Notes from the Long Coast
On reaching the notebook
I am grateful when readers write to me, and I am often slow to answer. Part of this is the pace of the work; part of it is a small conviction that a notebook like this one is better if its author is a little harder to reach.
I take on a small number of translation projects each year — primarily literary nonfiction, oral histories, family archives, and the occasional short book. New engagements are considered through existing relationships only. If we have not worked together, the most reliable path is an introduction from someone who has.
Pieces published here may be quoted briefly with attribution. Full reprints, translations into other languages, and inclusion in anthologies require a short written agreement; these are handled on a case-by-case basis, always through an introduction.
Letters from readers — corrections, memories triggered by a piece, stories of your own harbor — are the part of this practice I treasure most.

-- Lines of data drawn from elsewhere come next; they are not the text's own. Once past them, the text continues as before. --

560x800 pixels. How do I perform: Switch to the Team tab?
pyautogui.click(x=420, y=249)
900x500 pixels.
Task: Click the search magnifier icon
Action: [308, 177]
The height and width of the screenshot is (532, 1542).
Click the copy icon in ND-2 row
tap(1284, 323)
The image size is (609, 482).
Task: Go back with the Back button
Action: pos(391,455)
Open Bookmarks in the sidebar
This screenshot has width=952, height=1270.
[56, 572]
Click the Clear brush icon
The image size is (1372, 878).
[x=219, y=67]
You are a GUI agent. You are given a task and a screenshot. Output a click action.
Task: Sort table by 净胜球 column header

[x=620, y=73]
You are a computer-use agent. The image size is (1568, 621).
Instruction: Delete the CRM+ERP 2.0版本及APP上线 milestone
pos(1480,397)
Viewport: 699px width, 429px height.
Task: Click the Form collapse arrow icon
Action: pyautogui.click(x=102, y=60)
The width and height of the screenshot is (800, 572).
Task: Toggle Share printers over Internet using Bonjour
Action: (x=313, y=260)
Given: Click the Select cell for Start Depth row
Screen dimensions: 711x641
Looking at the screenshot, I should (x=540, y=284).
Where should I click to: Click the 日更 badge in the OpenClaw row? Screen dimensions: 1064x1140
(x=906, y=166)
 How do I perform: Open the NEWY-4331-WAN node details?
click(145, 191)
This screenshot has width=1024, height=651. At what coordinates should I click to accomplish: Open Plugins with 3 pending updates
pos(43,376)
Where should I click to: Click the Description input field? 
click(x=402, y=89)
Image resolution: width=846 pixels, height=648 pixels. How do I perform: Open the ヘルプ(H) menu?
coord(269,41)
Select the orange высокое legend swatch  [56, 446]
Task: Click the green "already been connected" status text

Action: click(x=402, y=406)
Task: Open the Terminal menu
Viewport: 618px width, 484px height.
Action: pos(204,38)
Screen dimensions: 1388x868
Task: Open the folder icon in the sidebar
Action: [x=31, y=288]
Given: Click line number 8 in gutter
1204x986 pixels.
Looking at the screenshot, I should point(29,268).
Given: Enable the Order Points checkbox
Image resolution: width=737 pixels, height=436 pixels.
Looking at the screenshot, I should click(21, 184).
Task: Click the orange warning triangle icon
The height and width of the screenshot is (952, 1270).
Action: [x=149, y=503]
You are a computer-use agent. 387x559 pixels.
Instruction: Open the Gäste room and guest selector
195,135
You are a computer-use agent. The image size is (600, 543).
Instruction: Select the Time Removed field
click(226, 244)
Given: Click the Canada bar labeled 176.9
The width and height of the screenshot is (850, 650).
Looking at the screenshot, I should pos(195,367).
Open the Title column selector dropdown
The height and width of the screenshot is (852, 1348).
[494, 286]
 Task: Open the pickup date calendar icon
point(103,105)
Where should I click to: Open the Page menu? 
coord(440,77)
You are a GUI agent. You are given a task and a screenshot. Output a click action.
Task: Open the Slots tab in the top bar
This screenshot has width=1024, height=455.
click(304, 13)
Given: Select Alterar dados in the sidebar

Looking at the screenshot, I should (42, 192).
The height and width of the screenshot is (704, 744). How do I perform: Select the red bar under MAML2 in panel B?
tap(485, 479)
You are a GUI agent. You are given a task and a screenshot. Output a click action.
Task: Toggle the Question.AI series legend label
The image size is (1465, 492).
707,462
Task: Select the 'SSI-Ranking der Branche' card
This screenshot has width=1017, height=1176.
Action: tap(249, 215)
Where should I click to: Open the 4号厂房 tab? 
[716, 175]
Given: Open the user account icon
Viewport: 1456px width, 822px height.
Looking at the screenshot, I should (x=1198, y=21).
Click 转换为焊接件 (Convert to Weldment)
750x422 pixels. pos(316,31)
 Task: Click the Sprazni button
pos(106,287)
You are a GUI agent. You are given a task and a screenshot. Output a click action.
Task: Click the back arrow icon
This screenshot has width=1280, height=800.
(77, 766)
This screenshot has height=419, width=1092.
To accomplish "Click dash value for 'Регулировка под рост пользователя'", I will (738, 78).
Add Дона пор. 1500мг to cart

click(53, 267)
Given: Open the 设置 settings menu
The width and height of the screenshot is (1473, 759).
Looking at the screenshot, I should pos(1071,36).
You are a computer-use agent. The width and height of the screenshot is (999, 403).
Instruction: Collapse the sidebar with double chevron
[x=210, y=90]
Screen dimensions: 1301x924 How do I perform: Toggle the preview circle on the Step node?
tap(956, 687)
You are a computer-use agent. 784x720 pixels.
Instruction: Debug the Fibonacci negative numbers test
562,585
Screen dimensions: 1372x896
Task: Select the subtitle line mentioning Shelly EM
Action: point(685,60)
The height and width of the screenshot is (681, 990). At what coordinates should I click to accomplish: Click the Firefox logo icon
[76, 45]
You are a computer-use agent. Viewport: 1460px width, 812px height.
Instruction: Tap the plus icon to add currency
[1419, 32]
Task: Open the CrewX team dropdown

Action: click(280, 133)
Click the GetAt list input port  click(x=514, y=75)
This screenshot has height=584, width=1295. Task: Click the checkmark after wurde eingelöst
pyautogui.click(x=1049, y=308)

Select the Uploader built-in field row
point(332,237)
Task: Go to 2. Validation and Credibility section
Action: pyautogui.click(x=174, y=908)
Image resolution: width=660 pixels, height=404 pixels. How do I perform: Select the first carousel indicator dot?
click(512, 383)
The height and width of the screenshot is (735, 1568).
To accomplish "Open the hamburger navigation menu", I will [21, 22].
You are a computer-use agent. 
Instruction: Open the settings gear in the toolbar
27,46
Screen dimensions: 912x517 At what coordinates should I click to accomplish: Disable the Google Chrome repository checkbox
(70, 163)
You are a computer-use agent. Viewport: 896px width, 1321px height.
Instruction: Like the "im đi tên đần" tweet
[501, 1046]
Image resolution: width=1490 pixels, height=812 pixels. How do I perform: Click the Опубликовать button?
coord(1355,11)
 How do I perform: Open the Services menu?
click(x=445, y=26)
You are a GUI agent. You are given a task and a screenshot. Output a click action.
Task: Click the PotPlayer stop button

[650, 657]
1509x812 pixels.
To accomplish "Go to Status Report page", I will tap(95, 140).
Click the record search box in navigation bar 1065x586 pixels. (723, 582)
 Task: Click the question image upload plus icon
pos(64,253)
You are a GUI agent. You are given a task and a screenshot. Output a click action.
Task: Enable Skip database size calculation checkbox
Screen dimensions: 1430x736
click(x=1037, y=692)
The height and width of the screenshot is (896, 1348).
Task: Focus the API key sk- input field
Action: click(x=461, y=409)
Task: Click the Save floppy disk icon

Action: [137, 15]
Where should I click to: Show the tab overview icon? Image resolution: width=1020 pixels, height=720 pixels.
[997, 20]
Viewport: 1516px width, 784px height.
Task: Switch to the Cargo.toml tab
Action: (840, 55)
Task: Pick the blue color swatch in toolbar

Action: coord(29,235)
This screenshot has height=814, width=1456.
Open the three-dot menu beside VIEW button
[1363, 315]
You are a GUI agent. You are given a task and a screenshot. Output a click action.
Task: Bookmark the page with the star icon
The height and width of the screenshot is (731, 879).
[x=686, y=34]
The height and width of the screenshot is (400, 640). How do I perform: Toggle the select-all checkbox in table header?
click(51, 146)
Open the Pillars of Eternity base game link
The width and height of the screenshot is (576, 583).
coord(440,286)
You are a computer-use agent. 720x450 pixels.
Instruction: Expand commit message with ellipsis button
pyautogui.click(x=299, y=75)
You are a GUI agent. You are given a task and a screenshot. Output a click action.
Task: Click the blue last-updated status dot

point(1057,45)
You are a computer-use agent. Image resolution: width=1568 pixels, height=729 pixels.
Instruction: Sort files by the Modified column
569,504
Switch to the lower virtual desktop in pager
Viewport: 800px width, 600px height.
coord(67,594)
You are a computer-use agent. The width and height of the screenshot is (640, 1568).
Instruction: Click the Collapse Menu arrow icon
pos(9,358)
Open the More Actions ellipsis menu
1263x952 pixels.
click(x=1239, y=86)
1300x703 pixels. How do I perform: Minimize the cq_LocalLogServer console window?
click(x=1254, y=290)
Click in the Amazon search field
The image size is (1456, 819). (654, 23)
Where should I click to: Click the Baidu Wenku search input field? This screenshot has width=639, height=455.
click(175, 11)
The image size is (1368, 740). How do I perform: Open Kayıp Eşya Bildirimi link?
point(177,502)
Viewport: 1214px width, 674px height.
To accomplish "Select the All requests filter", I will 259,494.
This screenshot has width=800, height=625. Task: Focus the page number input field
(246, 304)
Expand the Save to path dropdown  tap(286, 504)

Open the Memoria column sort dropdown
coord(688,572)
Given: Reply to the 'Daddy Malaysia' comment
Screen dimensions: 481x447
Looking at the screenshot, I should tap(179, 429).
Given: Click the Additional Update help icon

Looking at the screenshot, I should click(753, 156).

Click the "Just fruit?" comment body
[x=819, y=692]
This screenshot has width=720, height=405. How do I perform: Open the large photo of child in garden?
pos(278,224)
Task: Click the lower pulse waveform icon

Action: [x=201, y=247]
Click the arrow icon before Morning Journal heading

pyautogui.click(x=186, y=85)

They reach me, eventually, through mutual acquaintances and the long, informal network that readers of slow writing tend to share. If a piece has moved you, it will find a way to me.
I do not give interviews for promotional purposes. I do not appear on podcasts. I do not offer manuscript consultations, blurbs, or public readings at present. I mention all of this not as a boast, but so that no one writes a long and hopeful message without knowing the shape of the reply.
With warmth, and with thanks for your patience,
— Ergin
Currently: finishing a long essay, and a book-length translation that has taken the better part of three years. By appointment, by introduction.